# [To be done]
Copy the data below verbatim, starting with the line that contains "Click the parody" and continuing through the line that contains "pos(372,129)".

# [Records shown]
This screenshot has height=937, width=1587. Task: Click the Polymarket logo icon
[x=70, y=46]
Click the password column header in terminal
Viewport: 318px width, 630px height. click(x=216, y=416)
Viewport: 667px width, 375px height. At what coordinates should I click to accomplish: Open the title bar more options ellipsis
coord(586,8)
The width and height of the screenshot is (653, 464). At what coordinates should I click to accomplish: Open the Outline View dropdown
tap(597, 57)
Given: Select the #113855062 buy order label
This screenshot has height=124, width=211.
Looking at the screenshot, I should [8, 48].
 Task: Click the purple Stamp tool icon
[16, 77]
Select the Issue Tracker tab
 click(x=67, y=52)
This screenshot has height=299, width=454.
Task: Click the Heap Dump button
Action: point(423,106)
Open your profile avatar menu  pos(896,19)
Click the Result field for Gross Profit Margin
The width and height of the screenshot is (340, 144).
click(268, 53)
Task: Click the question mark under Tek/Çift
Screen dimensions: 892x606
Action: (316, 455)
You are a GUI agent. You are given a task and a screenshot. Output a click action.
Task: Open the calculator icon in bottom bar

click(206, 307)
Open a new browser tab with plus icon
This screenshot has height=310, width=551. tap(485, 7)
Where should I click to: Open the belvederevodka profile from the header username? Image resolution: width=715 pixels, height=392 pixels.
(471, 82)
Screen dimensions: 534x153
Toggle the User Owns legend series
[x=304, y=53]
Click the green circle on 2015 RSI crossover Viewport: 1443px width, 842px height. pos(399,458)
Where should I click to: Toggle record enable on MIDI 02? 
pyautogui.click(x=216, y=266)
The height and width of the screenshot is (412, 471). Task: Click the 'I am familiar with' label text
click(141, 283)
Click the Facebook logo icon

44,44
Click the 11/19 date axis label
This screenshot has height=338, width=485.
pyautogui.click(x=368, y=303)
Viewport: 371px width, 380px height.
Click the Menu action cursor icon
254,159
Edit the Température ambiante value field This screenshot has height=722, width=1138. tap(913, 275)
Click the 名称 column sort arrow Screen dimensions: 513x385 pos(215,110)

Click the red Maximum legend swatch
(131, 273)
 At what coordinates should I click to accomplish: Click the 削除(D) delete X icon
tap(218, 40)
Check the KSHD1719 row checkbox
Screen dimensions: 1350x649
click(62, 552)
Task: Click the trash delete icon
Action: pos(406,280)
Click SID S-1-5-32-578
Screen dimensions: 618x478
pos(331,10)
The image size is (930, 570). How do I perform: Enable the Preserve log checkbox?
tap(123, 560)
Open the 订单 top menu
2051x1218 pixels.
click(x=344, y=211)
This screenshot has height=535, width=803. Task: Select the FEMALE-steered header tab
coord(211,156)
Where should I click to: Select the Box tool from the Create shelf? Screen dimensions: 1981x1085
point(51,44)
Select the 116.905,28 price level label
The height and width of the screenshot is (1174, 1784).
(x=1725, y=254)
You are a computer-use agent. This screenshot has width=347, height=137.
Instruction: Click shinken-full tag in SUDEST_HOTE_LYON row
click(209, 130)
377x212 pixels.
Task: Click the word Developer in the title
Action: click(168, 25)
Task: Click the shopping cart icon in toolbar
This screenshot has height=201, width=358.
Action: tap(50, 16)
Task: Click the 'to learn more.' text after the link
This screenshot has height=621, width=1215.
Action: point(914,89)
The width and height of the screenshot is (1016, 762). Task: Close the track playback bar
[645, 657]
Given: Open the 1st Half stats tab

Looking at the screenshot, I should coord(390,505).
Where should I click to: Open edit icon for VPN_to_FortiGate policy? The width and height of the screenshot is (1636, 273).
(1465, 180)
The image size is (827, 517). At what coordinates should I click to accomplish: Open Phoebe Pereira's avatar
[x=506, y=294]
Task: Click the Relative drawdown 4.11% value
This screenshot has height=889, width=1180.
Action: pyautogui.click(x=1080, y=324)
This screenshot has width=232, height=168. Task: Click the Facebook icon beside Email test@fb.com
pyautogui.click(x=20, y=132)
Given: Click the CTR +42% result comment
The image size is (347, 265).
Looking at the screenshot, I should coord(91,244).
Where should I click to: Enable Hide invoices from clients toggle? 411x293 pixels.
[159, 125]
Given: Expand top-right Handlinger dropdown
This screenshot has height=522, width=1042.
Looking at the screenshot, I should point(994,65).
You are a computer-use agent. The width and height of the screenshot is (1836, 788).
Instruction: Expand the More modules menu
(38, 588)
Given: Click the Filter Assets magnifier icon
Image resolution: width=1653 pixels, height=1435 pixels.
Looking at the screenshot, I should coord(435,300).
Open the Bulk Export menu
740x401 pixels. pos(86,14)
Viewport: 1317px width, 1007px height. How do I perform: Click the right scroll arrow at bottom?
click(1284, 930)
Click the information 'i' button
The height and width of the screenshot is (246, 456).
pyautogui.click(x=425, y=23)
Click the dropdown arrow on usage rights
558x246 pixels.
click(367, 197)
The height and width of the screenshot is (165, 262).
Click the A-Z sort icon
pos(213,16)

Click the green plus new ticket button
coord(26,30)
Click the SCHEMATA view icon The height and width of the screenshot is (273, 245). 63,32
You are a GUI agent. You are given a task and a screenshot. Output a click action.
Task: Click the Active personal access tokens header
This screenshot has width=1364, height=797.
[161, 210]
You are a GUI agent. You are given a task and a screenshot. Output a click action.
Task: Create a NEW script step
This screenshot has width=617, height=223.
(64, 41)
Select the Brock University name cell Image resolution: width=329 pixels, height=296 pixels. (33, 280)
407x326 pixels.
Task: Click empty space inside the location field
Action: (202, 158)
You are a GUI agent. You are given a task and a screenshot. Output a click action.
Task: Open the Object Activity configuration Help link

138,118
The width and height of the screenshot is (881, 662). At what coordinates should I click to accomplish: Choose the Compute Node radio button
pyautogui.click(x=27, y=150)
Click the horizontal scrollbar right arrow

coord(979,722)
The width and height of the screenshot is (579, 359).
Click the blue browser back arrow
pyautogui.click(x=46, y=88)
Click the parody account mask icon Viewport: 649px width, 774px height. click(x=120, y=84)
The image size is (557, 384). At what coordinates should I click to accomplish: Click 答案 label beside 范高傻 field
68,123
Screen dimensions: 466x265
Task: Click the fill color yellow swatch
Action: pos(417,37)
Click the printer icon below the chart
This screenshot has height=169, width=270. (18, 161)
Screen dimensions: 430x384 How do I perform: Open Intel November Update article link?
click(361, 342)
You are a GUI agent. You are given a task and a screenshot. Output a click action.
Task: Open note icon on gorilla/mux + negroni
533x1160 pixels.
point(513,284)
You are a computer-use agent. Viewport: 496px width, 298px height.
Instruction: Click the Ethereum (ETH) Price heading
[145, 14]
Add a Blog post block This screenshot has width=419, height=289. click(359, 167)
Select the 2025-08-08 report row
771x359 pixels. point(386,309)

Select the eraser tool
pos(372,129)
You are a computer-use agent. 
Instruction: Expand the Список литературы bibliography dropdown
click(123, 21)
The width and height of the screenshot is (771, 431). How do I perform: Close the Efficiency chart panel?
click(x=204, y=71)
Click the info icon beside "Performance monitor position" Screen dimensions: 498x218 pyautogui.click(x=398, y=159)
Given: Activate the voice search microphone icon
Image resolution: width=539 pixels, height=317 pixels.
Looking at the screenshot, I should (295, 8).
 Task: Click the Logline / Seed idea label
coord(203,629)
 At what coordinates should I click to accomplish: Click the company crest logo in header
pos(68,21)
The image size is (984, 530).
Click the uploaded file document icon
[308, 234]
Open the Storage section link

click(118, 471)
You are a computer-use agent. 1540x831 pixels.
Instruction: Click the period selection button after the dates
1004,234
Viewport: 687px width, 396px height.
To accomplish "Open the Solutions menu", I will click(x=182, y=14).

# [Complete response]
Click the parody account mask icon Viewport: 649px width, 774px height. click(x=120, y=84)
The image size is (557, 384). At what coordinates should I click to accomplish: Click 答案 label beside 范高傻 field
68,123
Screen dimensions: 466x265
Task: Click the fill color yellow swatch
Action: pos(417,37)
Click the printer icon below the chart
This screenshot has height=169, width=270. (18, 161)
Screen dimensions: 430x384 How do I perform: Open Intel November Update article link?
click(361, 342)
You are a GUI agent. You are given a task and a screenshot. Output a click action.
Task: Open note icon on gorilla/mux + negroni
533x1160 pixels.
point(513,284)
You are a computer-use agent. Viewport: 496px width, 298px height.
Instruction: Click the Ethereum (ETH) Price heading
[145, 14]
Add a Blog post block This screenshot has width=419, height=289. click(359, 167)
Select the 2025-08-08 report row
771x359 pixels. point(386,309)

Select the eraser tool
pos(372,129)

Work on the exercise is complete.